O influenciador digital Felipe Neto surpreendeu seguidores, nesta sexta-feira (4), ao revelar que sua recente “pré-candidatura à Presidência da República” não passou de uma encenação para divulgar uma plataforma de audiolivros. “É óbvio que eu não vou me candidatar a coisa alguma”, afirmou o youtuber, explicando que o tom autoritário do vídeo anterior foi proposital e inspirado no clássico literário 1984, de George Orwell.
No vídeo que deu início à ação, publicado na quinta-feira (3), Felipe aparecia fazendo promessas controversas, como a criação de uma rede social para coletar dados da população brasileira, alegando possuir “domínio da informação” e sugerindo que esse controle poderia ser utilizado “a favor do povo”. A declaração gerou ampla repercussão nas redes.
Já nesta sexta, ao revelar a verdadeira intenção por trás do conteúdo, o influenciador foi categórico: “Tudo que eu falei naquele vídeo é oposto do que eu acredito”. Ele defendeu o poder transformador da leitura e explicou que seu objetivo era justamente provocar uma reflexão sobre o autoritarismo. “Se você gostou daquele vídeo, talvez precise ler um pouco mais”, alfinetou.
Felipe também revelou que a proposta da suposta rede social de vigilância era fictícia e fazia parte da construção do personagem inspirado no romance distópico de Orwell. “Os livros têm o poder de transformar esse país para melhor”, destacou, justificando o uso da ação inusitada como forma de promover o acesso à literatura.

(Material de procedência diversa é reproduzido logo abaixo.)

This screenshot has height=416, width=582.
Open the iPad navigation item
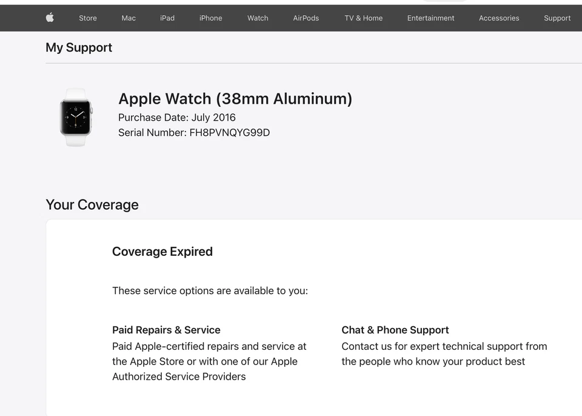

A jogada de marketing dividiu opiniões: enquanto parte do público elogiou a criatividade da campanha para divulgar os audiobooks, outros criticaram a abordagem, considerando que usar o tema da política de forma fictícia poderia deslegitimar discussões sérias. Sem perder o tom provocativo, Felipe respondeu: “Eu esperava que ninguém acreditasse”.